New interest in refracturing is driven in part by the environmental benefits, Sanchez reports. “Refracturing can let operators achieve production goals with fewer wells. In the short term, drilling three wells instead of five means they can build fewer roads, clear less land and burn less fuel. In the long run, it means they have fewer wells to plug and abandon.
“By a conservative estimate, a refrac will save 150 tons of carbon dioxide emissions. This estimate is based entirely on emissions from fuel savings from drilling fewer wells. We have heard much larger projections that consider other factors,” Sanchez says.
“There are discussions underway about whether a refrac campaign can allow an operator to book additional behind-pipe reserves,” Sanchez adds. “If that pans out, refracs will give operators a way to bolster their balance sheets at a low cost or discount cash flows from future reserves.”
As refracturing techniques continue to mature and operators’ familiarity with refracturing grows, Sanchez predicts that refracturing will become commonplace. “Today, every refrac is a project that requires numerous meetings and approvals. In the future, refrac campaigns will be almost as routine as normal completions, and new wells will be planned and evaluated with a refrac in mind,” he suggests. “When they decide whether to invest in a well, engineers will look at not only the initial decline curve, but also the costs and benefits of a refrac.
“Like all completion techniques, refracturing has a learning curve,” Sanchez says. “The more operators do it, the better the results.”
According to Sanchez, the cost to refrac a well is shrinking as technology improves. He says MorphPackers’ expandable steel packers are one of many tools that are lowering costs and risks.
“When we talk to operators, they often tell us refracs generate attractive returns as long as they do not have any operational hiccups,” Sanchez says. “With that in mind, we have invested millions of dollars and years of research creating a packer that is easy to run and robust enough to minimize the chance something will go wrong.”
The packers are deployed by liner. As the liner is run in, the packers are added to it at the spacing required by the frac design. Once the liner reaches total depth, it is hung from the casing and a ball is dropped from the surface. “When that ball reaches the bottom, we pressure up and expand all the packers hydraulically,” Sanchez relates. “We do not have to burst any barriers, shift any sleeves or rotate the string. All we do is pump water.”
After the packers have expanded, the operator can proceed to frac using conventional plug-and-perf techniques, Sanchez reports. “We think the simplicity and familiarity of this approach is one of the big appeals of our technology,” he says.
According to Sanchez, the packers provide strong isolation at an affordable cost. “As we developed the packers, our goal was to offer a middle ground between high-tech but expensive and operationally complex solutions and pump-and-pray or bullhead refracs,” he describes.

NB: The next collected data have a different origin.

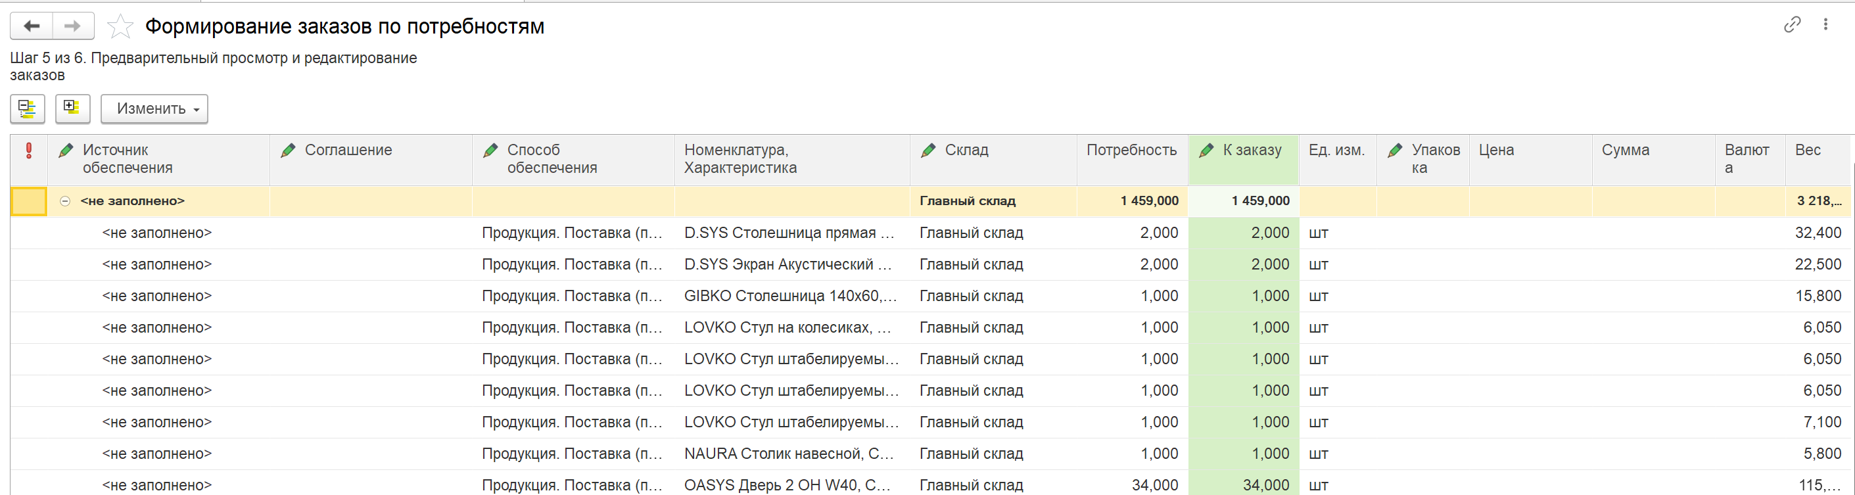Click the Упаковка column header
1855x495 pixels.
1434,159
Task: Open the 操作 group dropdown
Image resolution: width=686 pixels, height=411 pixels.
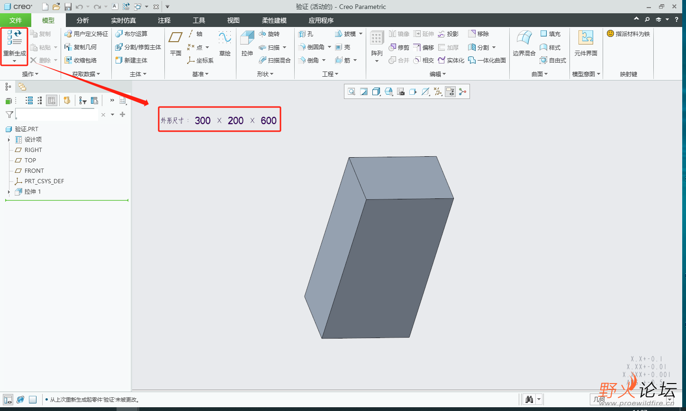Action: click(x=30, y=74)
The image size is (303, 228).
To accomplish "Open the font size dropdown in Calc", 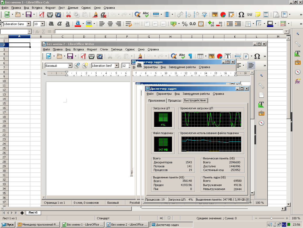I will pyautogui.click(x=42, y=24).
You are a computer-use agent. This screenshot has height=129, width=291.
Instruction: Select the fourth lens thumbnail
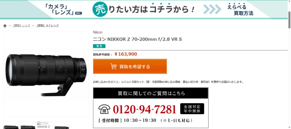(x=62, y=125)
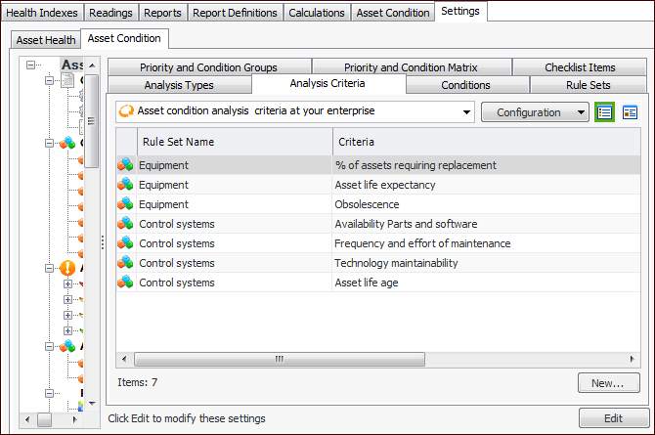
Task: Switch to the card view icon
Action: 631,112
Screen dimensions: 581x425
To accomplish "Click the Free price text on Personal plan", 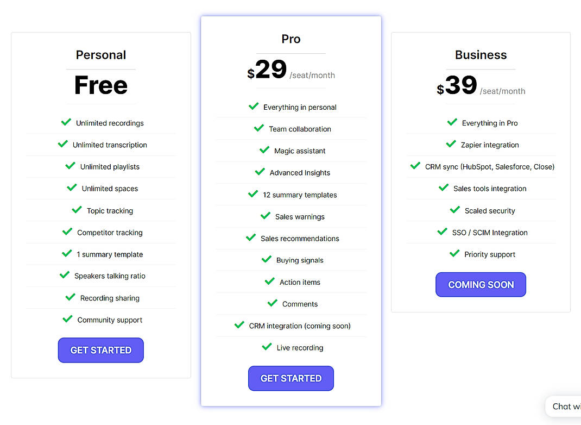I will pyautogui.click(x=101, y=85).
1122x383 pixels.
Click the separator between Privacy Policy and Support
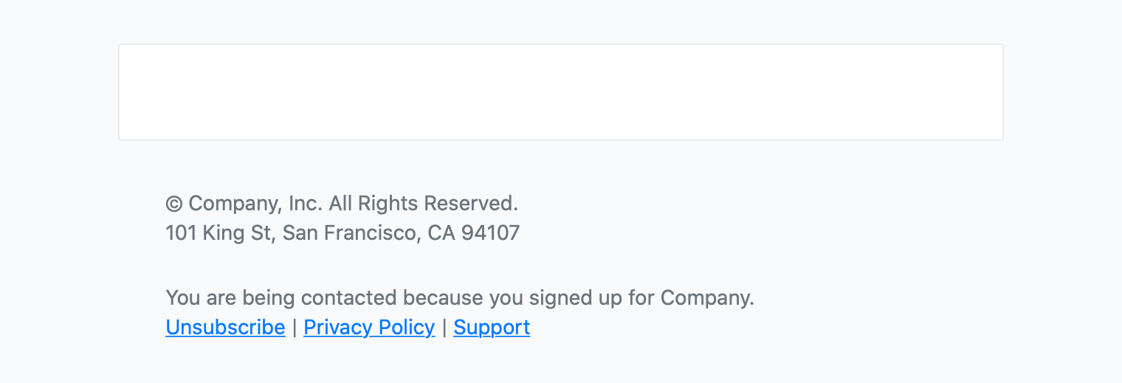[444, 327]
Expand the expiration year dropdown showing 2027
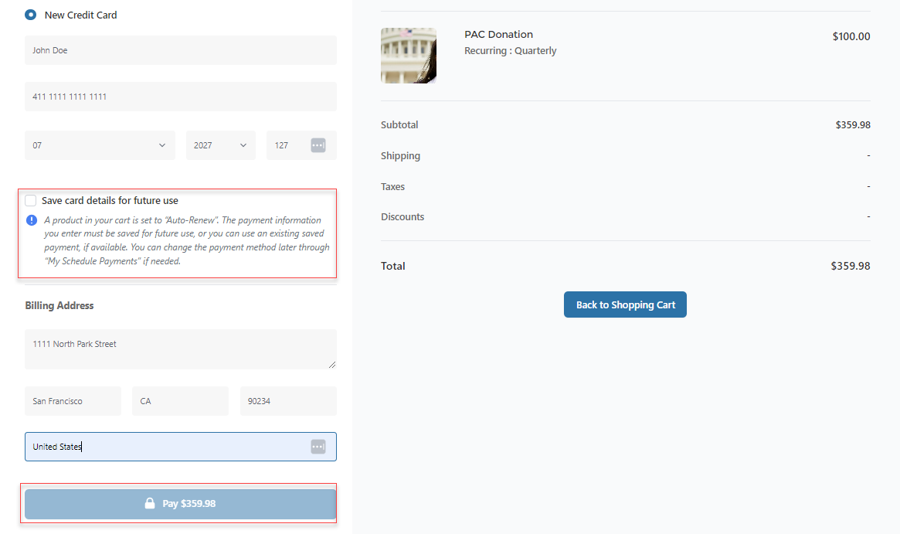900x534 pixels. click(220, 145)
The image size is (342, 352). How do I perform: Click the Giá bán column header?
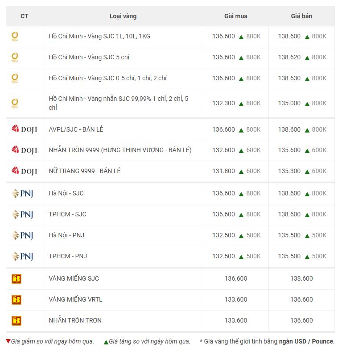tap(301, 16)
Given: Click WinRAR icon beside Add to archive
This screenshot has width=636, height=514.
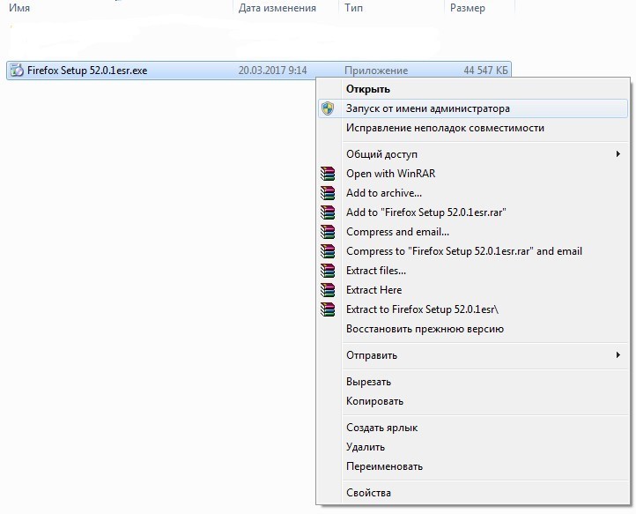Looking at the screenshot, I should click(328, 193).
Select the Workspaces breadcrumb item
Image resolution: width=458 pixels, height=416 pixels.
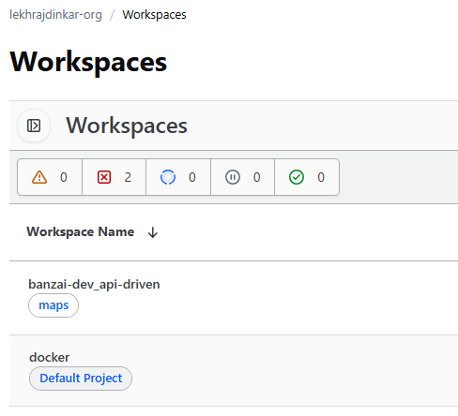[154, 15]
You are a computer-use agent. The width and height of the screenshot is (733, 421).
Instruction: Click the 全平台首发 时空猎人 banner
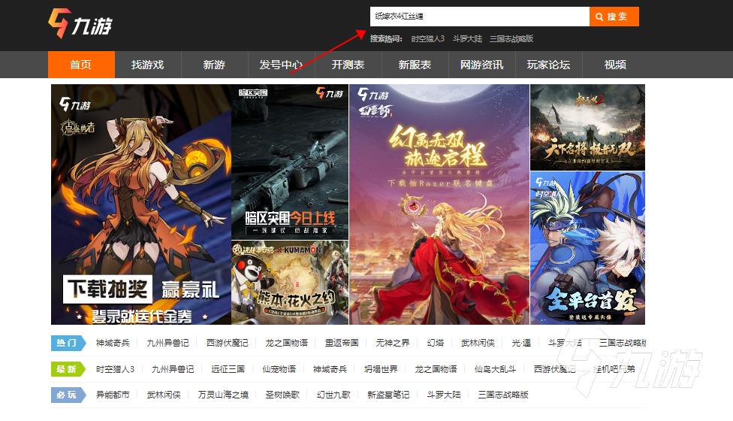pyautogui.click(x=587, y=248)
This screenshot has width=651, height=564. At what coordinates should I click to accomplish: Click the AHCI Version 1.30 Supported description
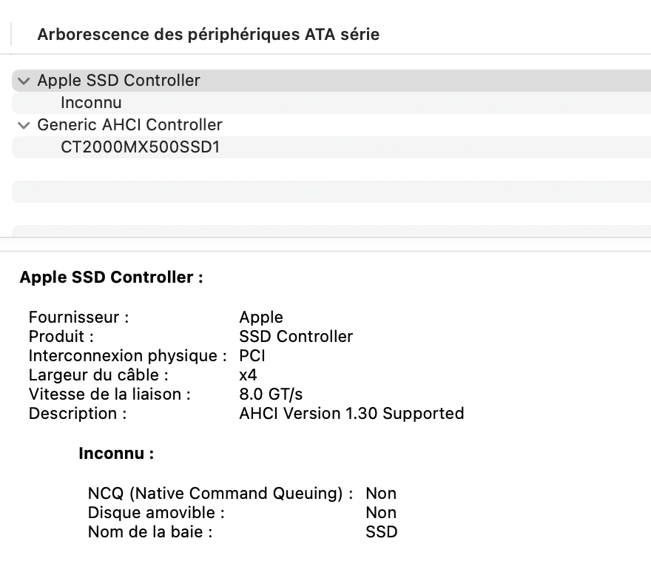pyautogui.click(x=351, y=414)
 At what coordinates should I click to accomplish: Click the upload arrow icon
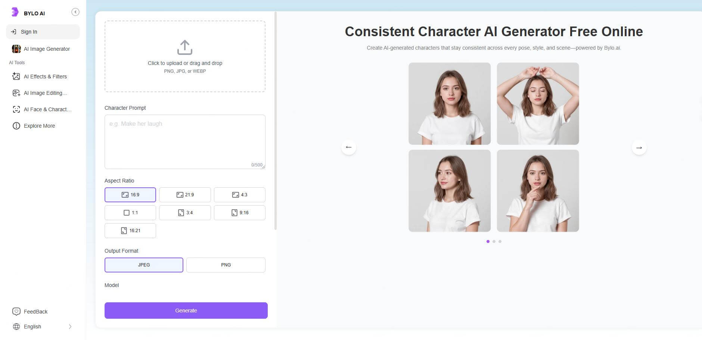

The packers preserve much of the well’s inner diameter. “In 5 1⁄2-inch casing, a traditional refrac liner would have an inner diameter of 3 1⁄2 inches unless the operator was willing to use a potentially unreliable isolation technique, such as cementing. Our refrac liner for 5 1⁄2-inch casing has a 4 1⁄2-inch inner diameter, enough that the refrac can be pumped at the 50-, 60- or 90-barrel-a-minute rates many refrac engineers prefer.”
Sanchez says the expandable steel packers have been deployed five times: twice in the Permian, twice in Oklahoma, and once in the Bakken. “In the Bakken, we used the packer not for a refrac but to provide isolation when leaks occurred during the original frac. Our packers were very successful,” he reports.